Agent Skills
Agent Skills teach AI coding assistants how to build webforJ applications using the correct APIs, design tokens, and component patterns. Instead of guessing at framework conventions, the assistant loads a skill and follows a structured workflow to produce code that compiles and follows best practices on the first attempt.
The skills below ship inside the webforJ AI plugin together with the MCP server. One install gives your assistant both pieces.
Skills follow the open Agent Skills standard and work across many AI assistants, including Claude Code, GitHub Copilot, Cursor, Gemini CLI, OpenAI Codex, and more. A skill tells the assistant what kind of task it handles; the assistant loads it automatically when your prompt matches. For example, asking "theme this app with a blue palette" triggers the webforj-styling-apps skill, which walks the assistant through looking up valid DWC tokens, writing scoped CSS, and validating every variable name before writing anything to disk.
Why use skills?
The MCP server makes accurate webforJ information available on demand, but on its own it doesn't tell the assistant when to look something up, which approach fits the task, or what order to do things in. That's where skills come in.
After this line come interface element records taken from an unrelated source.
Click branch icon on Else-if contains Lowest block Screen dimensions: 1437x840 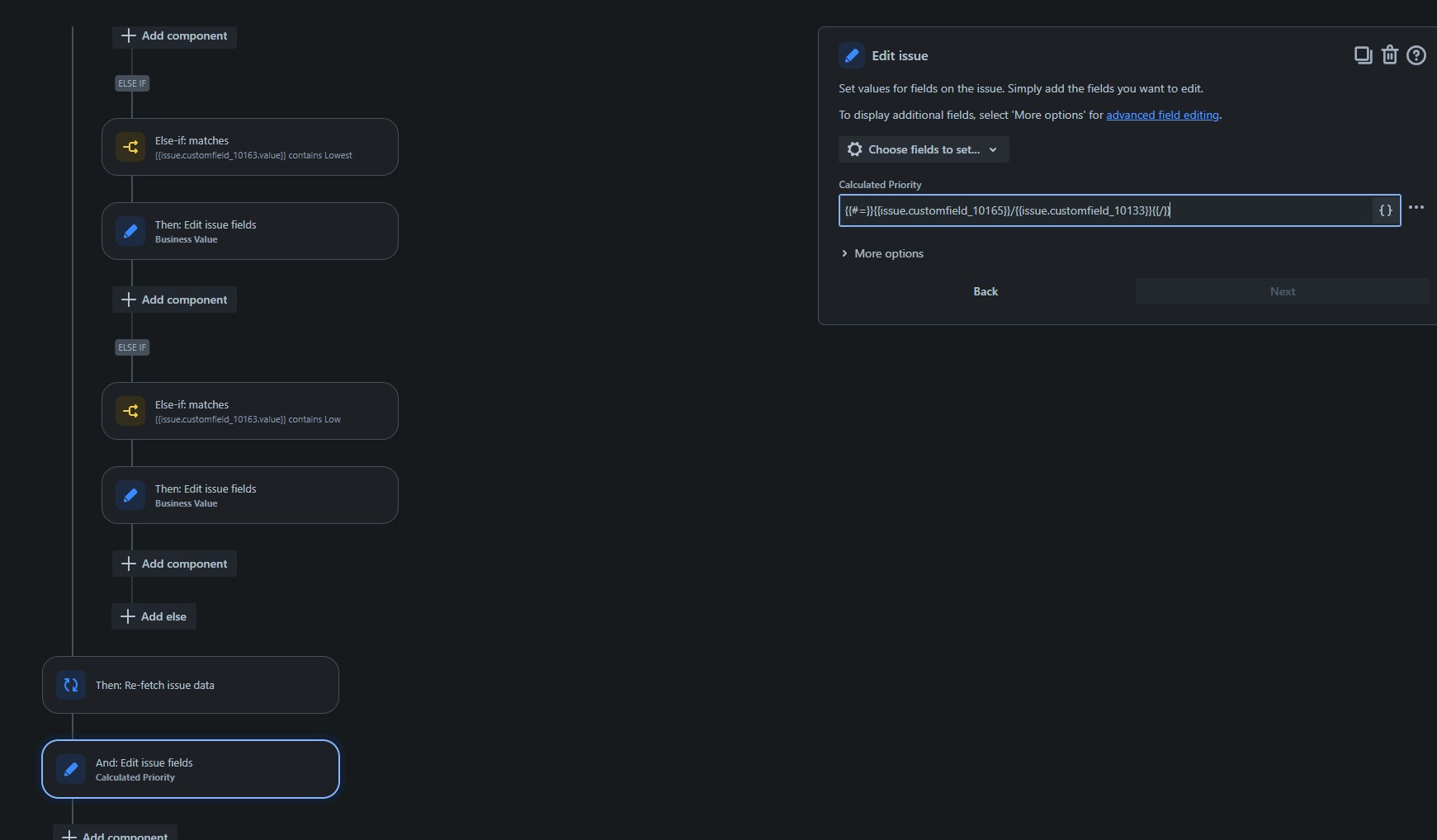pos(130,146)
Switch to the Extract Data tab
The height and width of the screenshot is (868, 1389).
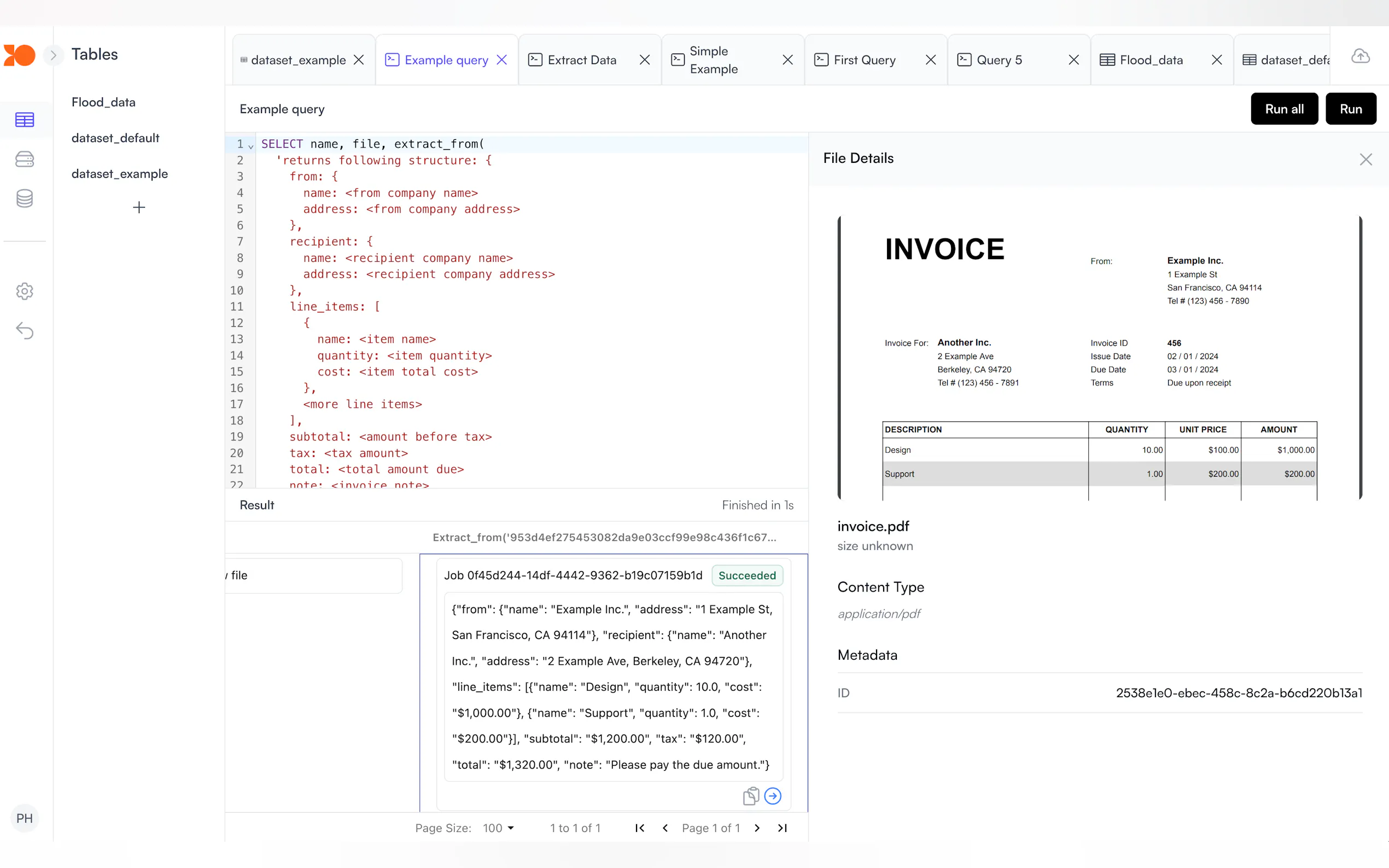[582, 60]
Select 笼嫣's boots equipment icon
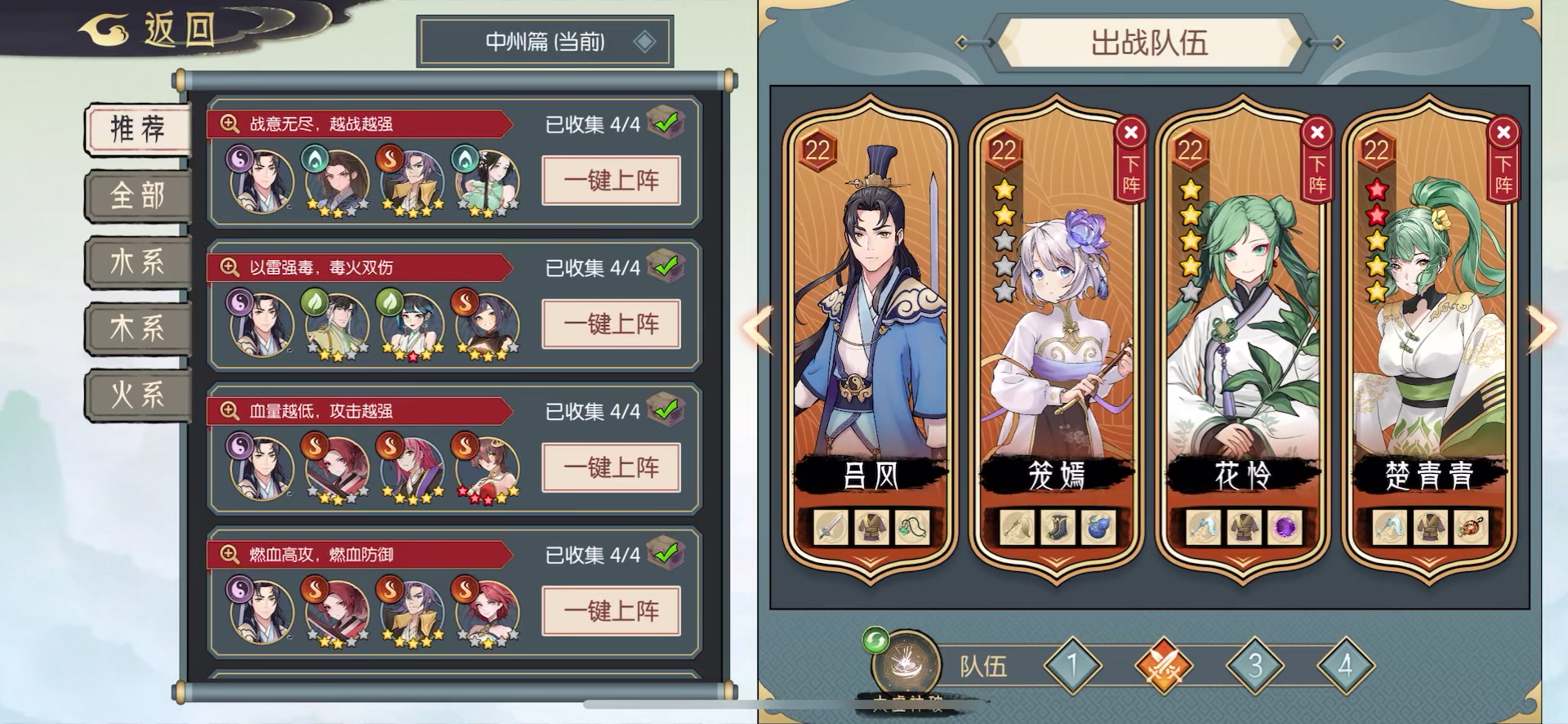The image size is (1568, 724). (x=1057, y=528)
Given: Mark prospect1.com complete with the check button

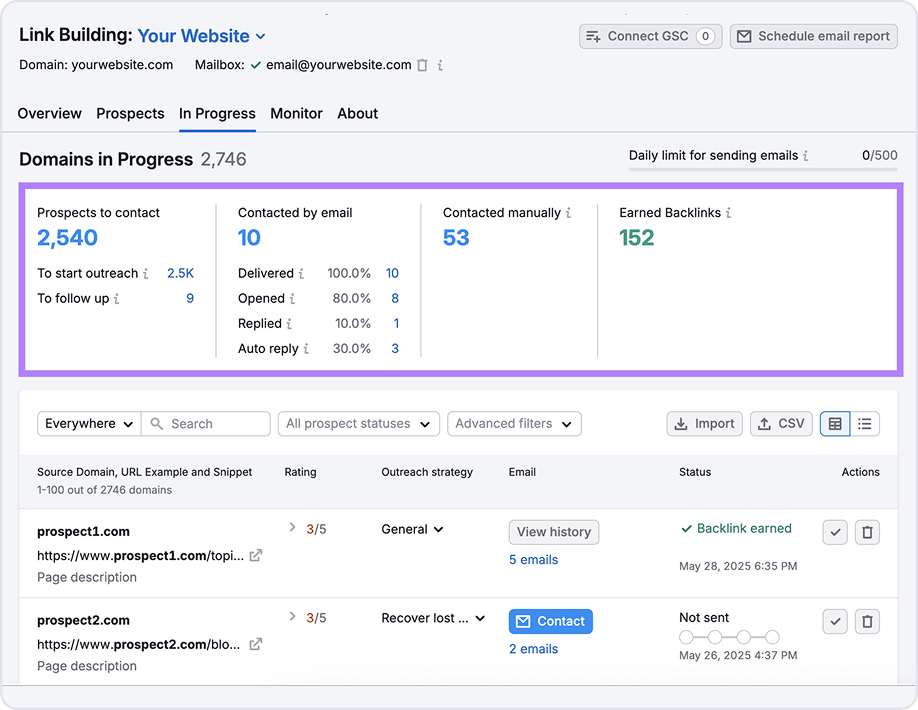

Skills give the assistant a task-specific playbook: how to classify the work in front of it, which webforJ patterns fit, which MCP tools to consult at each step, and how to validate the output before handing it back. The result is consistent, convention-following webforJ code rather than a collection of technically valid but stylistically mismatched snippets.
How skills differ from MCP
Skills and the webforJ MCP server serve complementary roles. The MCP server provides live tools the assistant can call to fetch information or generate output. Skills provide the workflow that tells the assistant when to reach for those tools, what order to do things in, and how to validate the result.
| MCP server | Agent Skills | |
|---|---|---|
| What it provides | Tools the assistant calls on demand (doc search, scaffolding, theme generation, token validation) | Workflows and decision tables that guide how the assistant approaches a task |
| When it acts | When the assistant decides to call a tool | Automatically, when the assistant detects a matching task |
| Best for | Answering specific questions, generating artifacts | End-to-end tasks that need a consistent webforJ approach |
In practice the two work best together - and the webforJ AI plugin ships them as one install.